> _GOAL OF THE EXERCISE_
Format the rows beginning at the line containing "You are a GUI" and ending after the line containing "pyautogui.click(x=280, y=12)" as a JSON list of strings, with one string per line and blank lines omitted.

═════ STUDY MATERIAL ═════

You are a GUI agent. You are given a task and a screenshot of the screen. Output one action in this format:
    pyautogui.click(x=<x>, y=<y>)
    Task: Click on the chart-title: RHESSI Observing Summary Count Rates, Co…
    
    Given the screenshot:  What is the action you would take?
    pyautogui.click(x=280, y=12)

═════
═════ STUDY MATERIAL ═════

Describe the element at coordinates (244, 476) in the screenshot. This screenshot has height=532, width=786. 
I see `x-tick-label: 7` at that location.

═════
═════ STUDY MATERIAL ═════

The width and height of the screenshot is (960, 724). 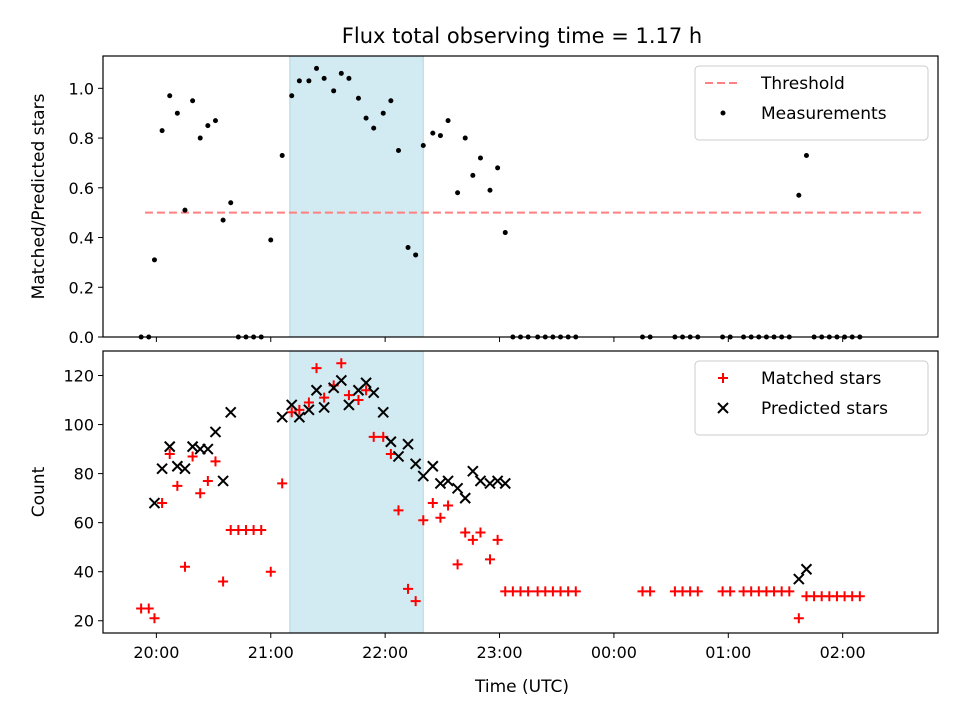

═════

> _RESULT_
[
  "You are a GUI agent. You are given a task and a screenshot of the screen. Output one action in this format:",
  "    pyautogui.click(x=<x>, y=<y>)",
  "    Task: Click on the chart-title: RHESSI Observing Summary Count Rates, Co…",
  "    Given the screenshot:  What is the action you would take?",
  "    pyautogui.click(x=280, y=12)"
]